Be sure to drop by Wondrous Reads tomorrow for the next stop on Katherines blog tour.


  1. I grew up in the same sort of bookish environment- both parents were teachers, I could read anything (and did), but we went weekly to the library which was a huge building downtown with a downstairs for kid's lit and an upstairs for adult. It's taken on an almost mythic quality in my memory. And we had books at school and a book mobile which traveled around and smelled of books.
    Now I live in a very small town with an active library and it is part of our routine. Can't imagine life without one, and isn't it a measure of civilization that you can go somewhere and borrow as many books as you'd like?

  2. What a delightful post. I have images of Katherine reading to her uncle now after dragging her chair. I loved reading about all the authors she grew up reading.

    A gorgeous post.

  3. Oh this post has me longing to make a trip to the library right now. :) I can't imagine a world without libraries - My earliest and fondest memories are of me getting sucked into a book while at the library. Thankfully I come from a family of readers so going to the library has always been a joy as there was no one to rush us into hurrying up about choosing books. Lovely guest post :) Libraries for the win always!

  4. Oh, you did take me back, Kath. And it is so important that we keep saying this - libraries make authors. But also, for other kids, they open horizons.

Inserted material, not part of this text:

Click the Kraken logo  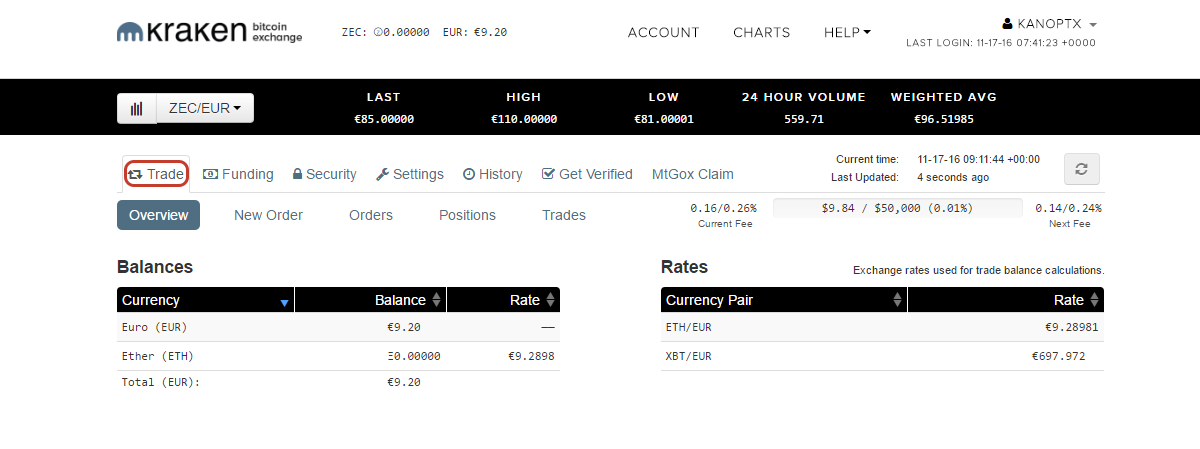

I remember my brother, discovering the adult library, at the age of 14 bringing home Candide and Freud (to the annoyance of my parents, of course). He'd never have read those books at home.
    Though the librarians in Kendal just said to me: 'We're giving you four tickets, then you won't come back so often.' I felt reproved - now, of course, I realise that they were being jocular...

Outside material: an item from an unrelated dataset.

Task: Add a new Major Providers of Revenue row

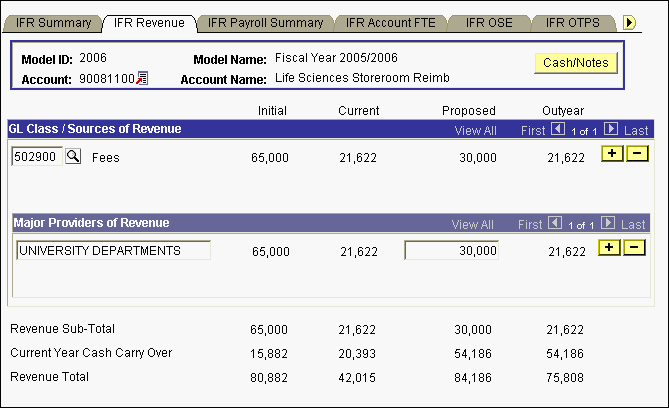Action: 609,247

  5. Wonderful post. I grew up in a neighborhood with a library that was a fifteen minute walk away from my house. I still live in that neighborhood now, and as a child, I spent hours and hours at that library. I've spent hours there as an adult, as well, but not only as a customer. I'm a substitute librarian, and I had the pleasure of working at my childhood library for about five months before I was moved to a different library branch. In August, I'm going to Ohio to get my master's in library science, with my focus being in youth services. I love hearing how much people still value libraries. Libraries offer many great services other than just books, and it's a shame that so many of them are suffering from budget cuts and closures.

  6. Lovely post. So much I identify with here :0) I went to school in Skipton and loved the school library where I discovered many treasures. My local library however was in Settle. it was staffed by one lady who seemed to me the epitome of accomplished adulthood. She too gently suggested many books I enjoyed. I particularly remember "The Pillow Book of Sei Shonagon" which I kept out for almost a year lol.

  7. Lovely to hear about other people's library experiences, and even to meet someone who knows the same ones! Thankyou all for the comments!

  8. What a wonderful post! I love this series of posts reminiscing about libraries! My story was much the same - my dad couldn't keep up with the amount of books I'd read a week so we'd always end up at the library and because we moved so often, it felt like the only constant in my young life!